From: Jason Gunthorpe <jgg@mellanox.com>
To: Ralph Campbell <rcampbell@nvidia.com>
Cc: "linux-rdma@vger.kernel.org" <linux-rdma@vger.kernel.org>,
"linux-mm@kvack.org" <linux-mm@kvack.org>,
"linux-kernel@vger.kernel.org" <linux-kernel@vger.kernel.org>,
"linux-kselftest@vger.kernel.org"
<linux-kselftest@vger.kernel.org>,
Jerome Glisse <jglisse@redhat.com>,
John Hubbard <jhubbard@nvidia.com>,
Christoph Hellwig <hch@lst.de>,
Andrew Morton <akpm@linux-foundation.org>,
Shuah Khan <shuah@kernel.org>
Subject: Re: [PATCH v5 1/2] mm/mmu_notifier: make interval notifier updates safe
Date: Thu, 9 Jan 2020 19:48:08 +0000 [thread overview]
Message-ID: <20200109194805.GK20978@mellanox.com> (raw)
In-Reply-To: <20191216195733.28353-2-rcampbell@nvidia.com>
On Mon, Dec 16, 2019 at 11:57:32AM -0800, Ralph Campbell wrote:
> mmu_interval_notifier_insert() and mmu_interval_notifier_remove() can't
> be called safely from inside the invalidate() callback. This is fine for
> devices with explicit memory region register and unregister calls but it
> is desirable from a programming model standpoint to not require explicit
> memory region registration. Regions can be registered based on device
> address faults but without a mechanism for updating or removing the mmu
> interval notifiers in response to munmap(), the invalidation callbacks
> will be for regions that are stale or apply to different mmaped regions.
>
> The invalidate() callback provides the necessary information (i.e.,
> the event type MMU_NOTIFY_UNMAP) so add insert, remove, and update
> functions that are safe to call from the invalidate() callback by
> extending the work done in mn_itree_inv_end() to update the interval tree
> when it is not being traversed.
>
> Signed-off-by: Ralph Campbell <rcampbell@nvidia.com>
> include/linux/mmu_notifier.h | 15 +++
> mm/mmu_notifier.c | 196 ++++++++++++++++++++++++++++++-----
> 2 files changed, 186 insertions(+), 25 deletions(-)
>
> diff --git a/include/linux/mmu_notifier.h b/include/linux/mmu_notifier.h
> index 9e6caa8ecd19..55fbefcdc564 100644
> +++ b/include/linux/mmu_notifier.h
> @@ -233,11 +233,18 @@ struct mmu_notifier {
> * @invalidate: Upon return the caller must stop using any SPTEs within this
> * range.
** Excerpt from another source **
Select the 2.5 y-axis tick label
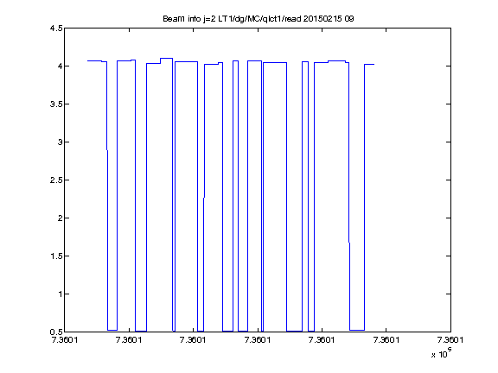 (x=56, y=180)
This function can sleep. Return false only if sleeping
> * was required but mmu_notifier_range_blockable(range) is false.
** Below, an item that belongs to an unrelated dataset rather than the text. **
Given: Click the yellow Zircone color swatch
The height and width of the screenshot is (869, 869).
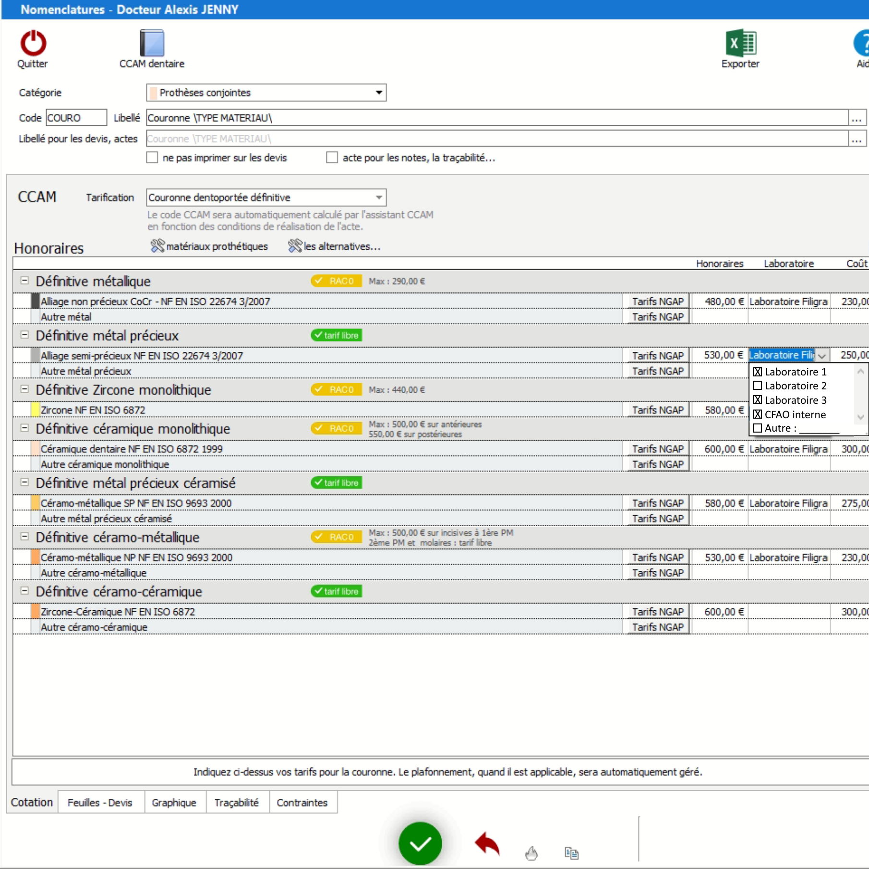Looking at the screenshot, I should tap(35, 410).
> + * @release: This function will be called when the mmu_interval_notifier
> + * is removed from the interval tree. Defining this function also
> + * allows mmu_interval_notifier_remove() and
> + * mmu_interval_notifier_update() to be called from the
> + * invalidate() callback function (i.e., they won't block waiting
> + * for invalidations to finish.
> */
> struct mmu_interval_notifier_ops {
> bool (*invalidate)(struct mmu_interval_notifier *mni,
> const struct mmu_notifier_range *range,
> unsigned long cur_seq);
> + void (*release)(struct mmu_interval_notifier *mni);
> };
>
> struct mmu_interval_notifier {
> @@ -246,6 +253,8 @@ struct mmu_interval_notifier {
> struct mm_struct *mm;
> struct hlist_node deferred_item;
> unsigned long invalidate_seq;
> + unsigned long deferred_start;
> + unsigned long deferred_last;
> };
>
> #ifdef CONFIG_MMU_NOTIFIER
> @@ -299,7 +308,13 @@ int mmu_interval_notifier_insert_locked(
> struct mmu_interval_notifier *mni, struct mm_struct *mm,
> unsigned long start, unsigned long length,
> const struct mmu_interval_notifier_ops *ops);
> +int mmu_interval_notifier_insert_safe(
> + struct mmu_interval_notifier *mni, struct mm_struct *mm,
> + unsigned long start, unsigned long length,
> + const struct mmu_interval_notifier_ops *ops);
> void mmu_interval_notifier_remove(struct mmu_interval_notifier *mni);
> +int mmu_interval_notifier_update(struct mmu_interval_notifier *mni,
> + unsigned long start, unsigned long length);
>
> /**
> * mmu_interval_set_seq - Save the invalidation sequence
> diff --git a/mm/mmu_notifier.c b/mm/mmu_notifier.c
> index f76ea05b1cb0..c303285750b2 100644
> +++ b/mm/mmu_notifier.c
> @@ -129,6 +129,7 @@ static void mn_itree_inv_end(struct mmu_notifier_mm *mmn_mm)
> {
> struct mmu_interval_notifier *mni;
> struct hlist_node *next;
> + struct hlist_head removed_list;
>
> spin_lock(&mmn_mm->lock);
> if (--mmn_mm->active_invalidate_ranges ||
> @@ -144,21 +145,47 @@ static void mn_itree_inv_end(struct mmu_notifier_mm *mmn_mm)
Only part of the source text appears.